I'm working on an etl task that takes tables from one schema (with no constraints) and inserts them into the same tables (plus constraints).

I don't want to type out a bazillion insert statements, so I wrote some dynamic sql that looks like this:

declare @table varchar(255),
@stgtable varchar(255),
@columns varchar(max),
@sql nvarchar(max)

declare c cursor for

select table_name from INFORMATION_SCHEMA.tables

open c

fetch from c into @table

while @@FETCH_STATUS = 0
begin

set @stgtable = replace(right(@table, len(@table) - 1), 'LZSTG','STG')

--print @stgtable

select @columns = stuff( (
    select ', ' + Column_Name from information_schema.columns
    where Table_Name = @table
    for xml path ('')),1,2,'')
--print @columns

begin try
set @sql = 'truncate table ' + @stgtable 
exec sp_executesql @sql
set @sql = 'insert into ' +  @stgtable  + ' (' + @columns + ') select ' + @columns + ' from ' + @table

print @sql
exec sp_executesql @sql

set @sql = 'select * from ' + @stgtable 
exec sp_executesql @sql
end try

begin catch print 'womp womp ' + @stgtable end catch

fetch next from c into @table
end

close c
deallocate c

Problem: If you go through information_schema.tables in its default order, the insert will often fail because of a foreign key violation.

If I want this solution to work, I have to insert into parent tables first and only then insert into child tables.

I've got this, but it is hardly an ironclad solution:

with fks as 
(SELECT  obj.name AS FK_NAME,
    sch.name AS [schema_name],
    tab1.name AS [table_name],
    col1.name AS [column],
    tab2.name AS [referenced_table],
    col2.name AS [referenced_column]
FROM sys.foreign_key_columns fkc
INNER JOIN sys.objects obj
    ON obj.object_id = fkc.constraint_object_id
INNER JOIN sys.tables tab1
    ON tab1.object_id = fkc.parent_object_id
INNER JOIN sys.schemas sch
    ON tab1.schema_id = sch.schema_id
INNER JOIN sys.columns col1
    ON col1.column_id = parent_column_id AND col1.object_id = tab1.object_id
INNER JOIN sys.tables tab2
    ON tab2.object_id = fkc.referenced_object_id
INNER JOIN sys.columns col2
    ON col2.column_id = referenced_column_id AND col2.object_id = tab2.object_id)

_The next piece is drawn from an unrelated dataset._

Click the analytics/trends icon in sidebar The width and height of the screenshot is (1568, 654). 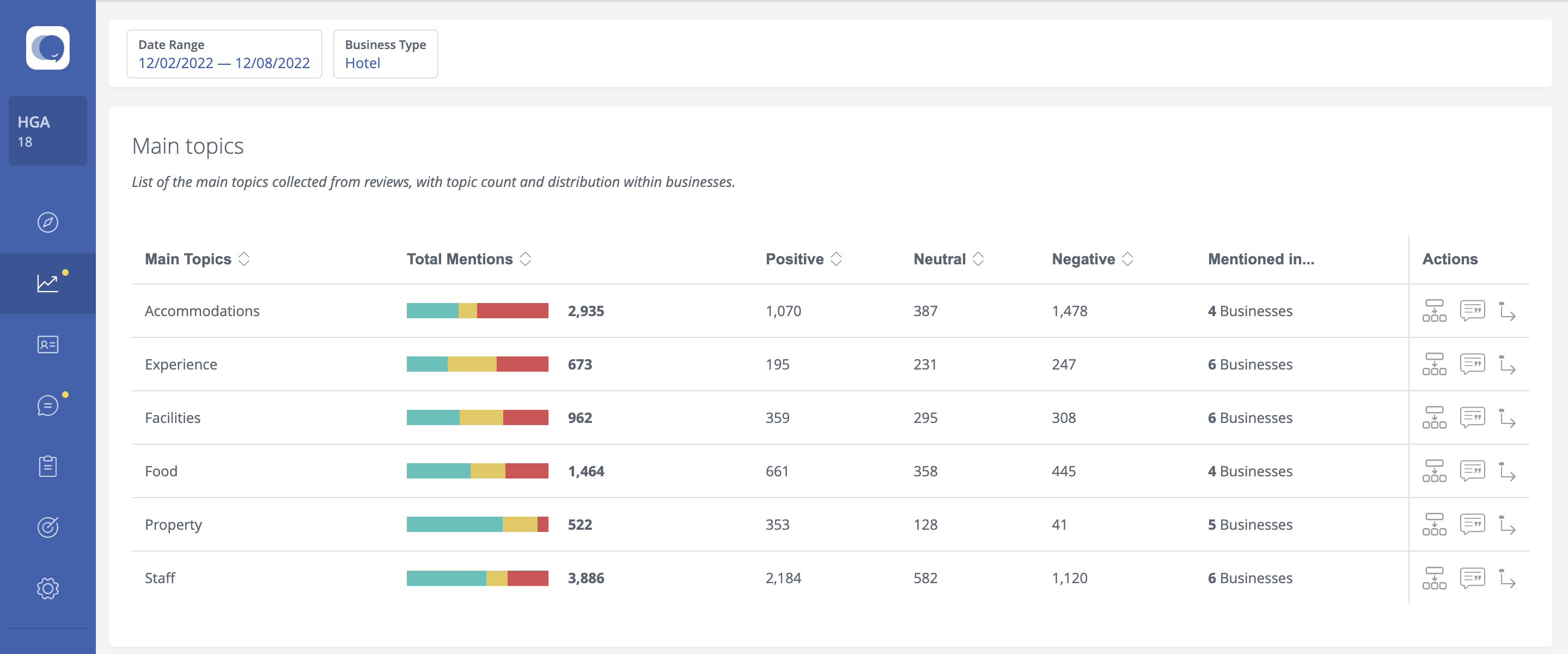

select t.table_name, fks.* from 
information_schema.tables t
left join fks on t.table_name = fks.table_name
order by referenced_table

Question What is the best way to order information_schema so that the parent tables are on top and the child tables are on the bottom?

Best Answer

One problem is that you could have circular references. You may prefer to disable the constraints, do your ETL, and reenable them.

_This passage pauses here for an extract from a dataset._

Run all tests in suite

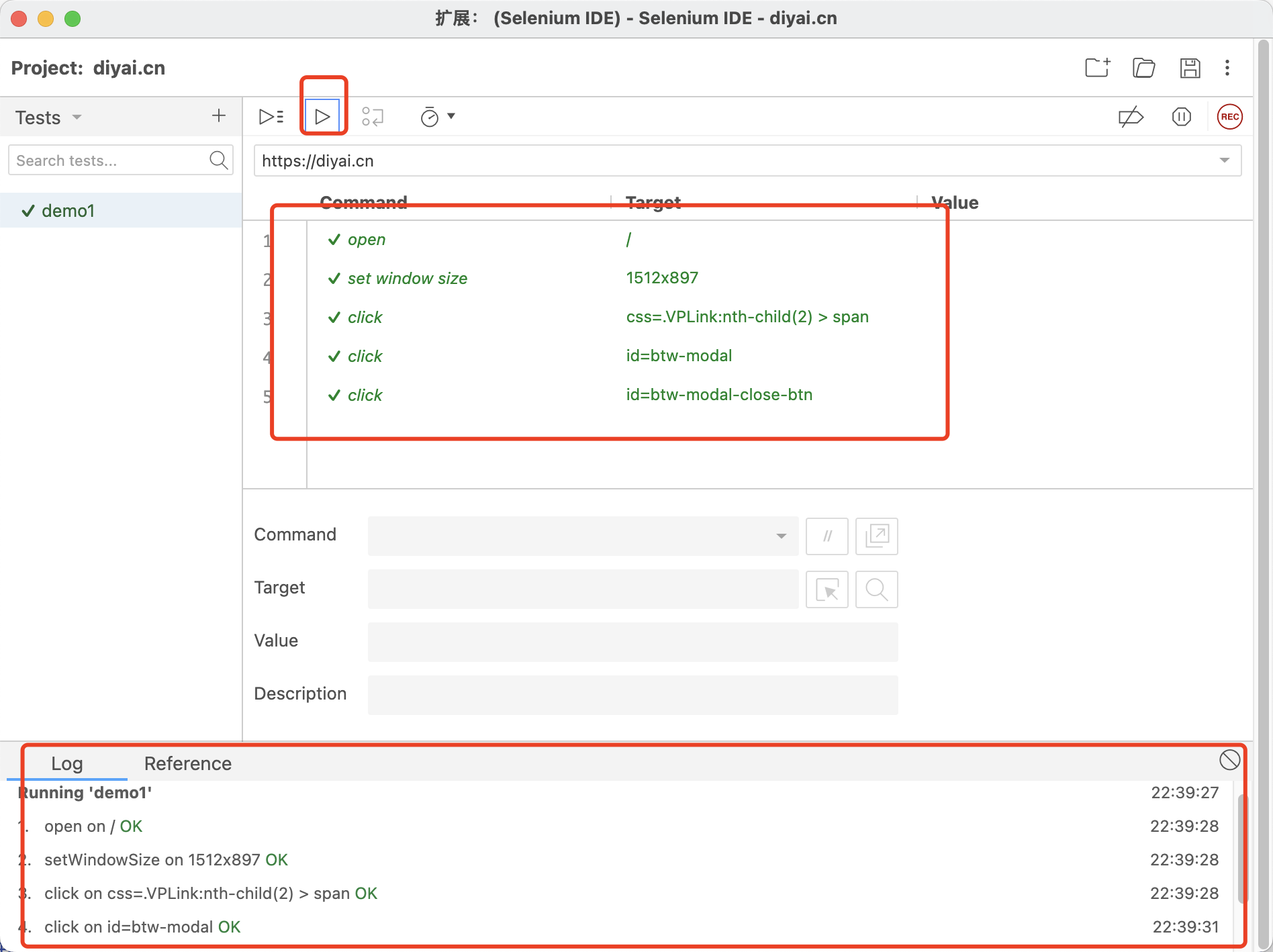271,117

This could also be a matter of timing, such that it may be impossible to populate some data because of when you got the data from the source. For example, you get data from table P and then from table C. But by the time you’re getting the data from table C, you have a row that refers to a row in C that refers to a row in P that wasn’t there a few milliseconds earlier. Or if you do it in the other order, the row in P is deleted before you grab it.

So by all means use a clever script. But you might find you still have problems.

My recommended solution is to question whether you actually want FKs here, or whether you should do some more complex lookups with inferred members instead.